Either Eugene or Franklin will be in cell 3

Alfred and Byron will be separated by exactly one cell, or Alfred and Clyde will be separated by exactly one cell, but not both

Dwayne will be in a lowered number cell than Franklin, but cannot be in the first cell

1. Once B is assigned to a cell, how many different cells can A be assigned to?

2. If F is in the cell immediately preceding C, what must be true?

3. In how many different cells can F be assigned?

4. If D’s cell is consecutive with As, what could be false?

a. F is 6th

b. E is 3rd

c. C is 2nd

d. A is 4th

e. D is 5th

(Answers: Game 1: #1. Jaeger!; #2. A&C; #3. D; #4. D. Game 2: #1. Three; #2. D is in cell 2; #3. Three; #4. C)
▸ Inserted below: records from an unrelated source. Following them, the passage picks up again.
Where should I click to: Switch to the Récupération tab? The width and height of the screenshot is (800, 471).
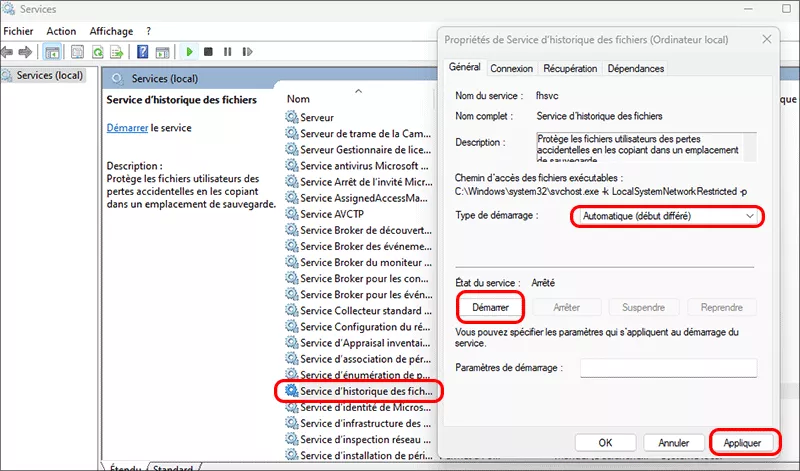tap(570, 68)
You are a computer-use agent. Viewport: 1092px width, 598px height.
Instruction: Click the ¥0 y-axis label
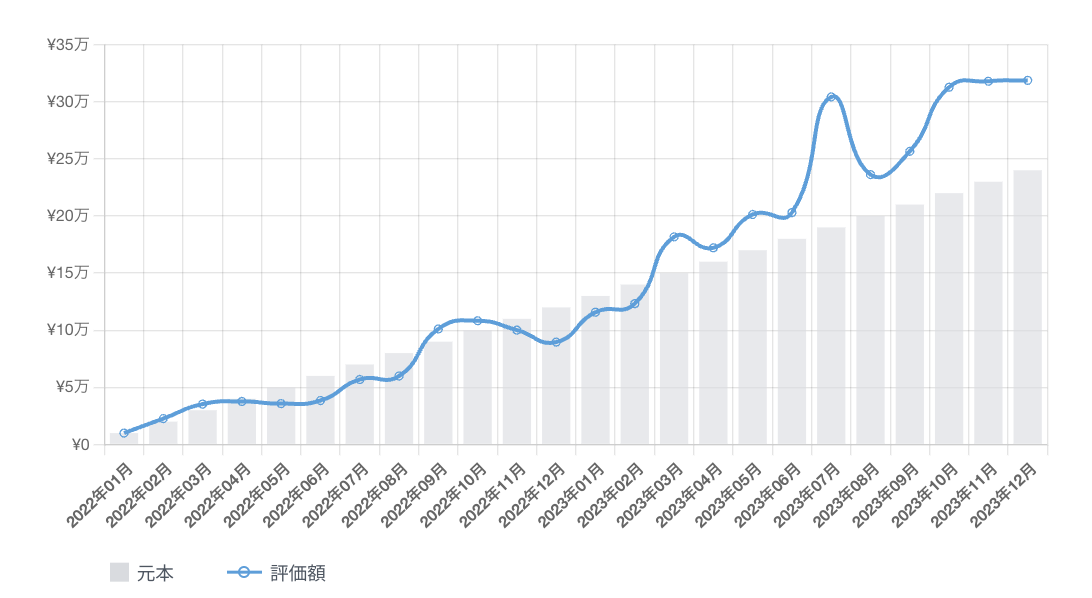click(80, 445)
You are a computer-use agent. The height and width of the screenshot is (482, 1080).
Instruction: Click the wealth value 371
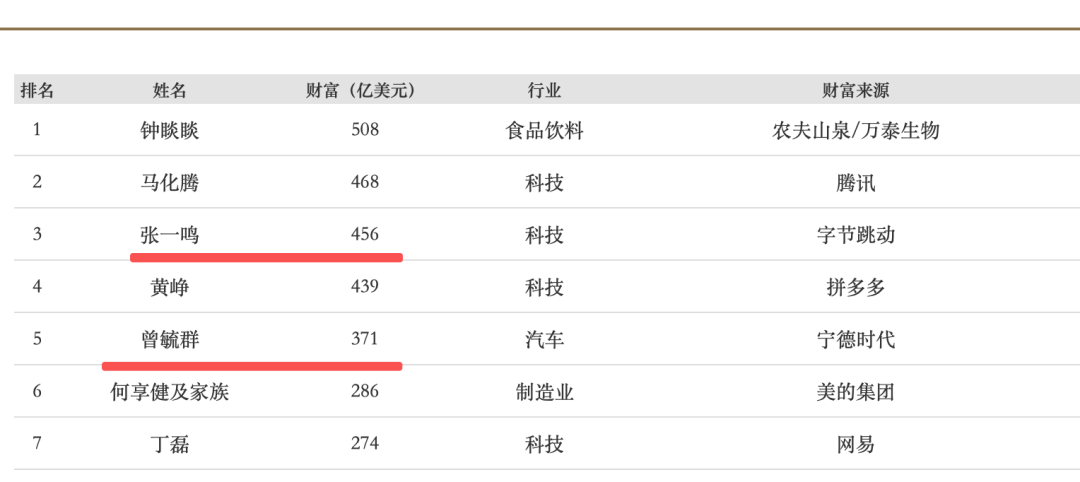[x=365, y=340]
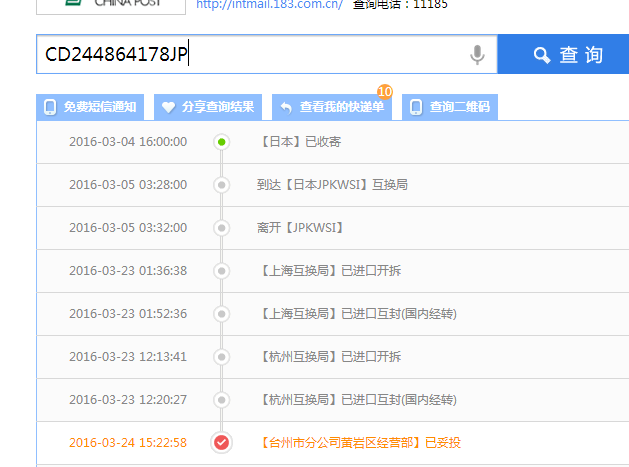The height and width of the screenshot is (467, 629).
Task: Click the timeline dot at 上海互换局 已进口开拆
Action: 222,271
In the first game, Popov can be the Jabrohn.

Please correct answer choice 1 of game 2. The initial number of spaces a can go is 3. Either e or f must go in three which means, given that there must be one spot from a to b or c which rules out 1 and 5 too; thus, a can not go in 1, 3 or 5, leaving 2,4 and 6 as the only live options for a. But for any b placement in a non excluded spots the number drops to a maximum of 2, lower if b is in the live spots 6 or 2 as a choice other than 4 from these spots would cause d to go in 1. It is thus not true that for any given placement of b three spots are available for a.

Perhaps if it said that if B could be assigned anywhere the rules allow it to go, how many spots are available for A, it would be a better question, and you could keep the same answer. You could also ask about B in a particular position with respect to placement of A.

Hi, I’m trying to subscribe to the newsletter up in the yellow box, but after clicking enter I don’t get a response. Can you sign me up? Thanks!

You should be all signed up now, Greg!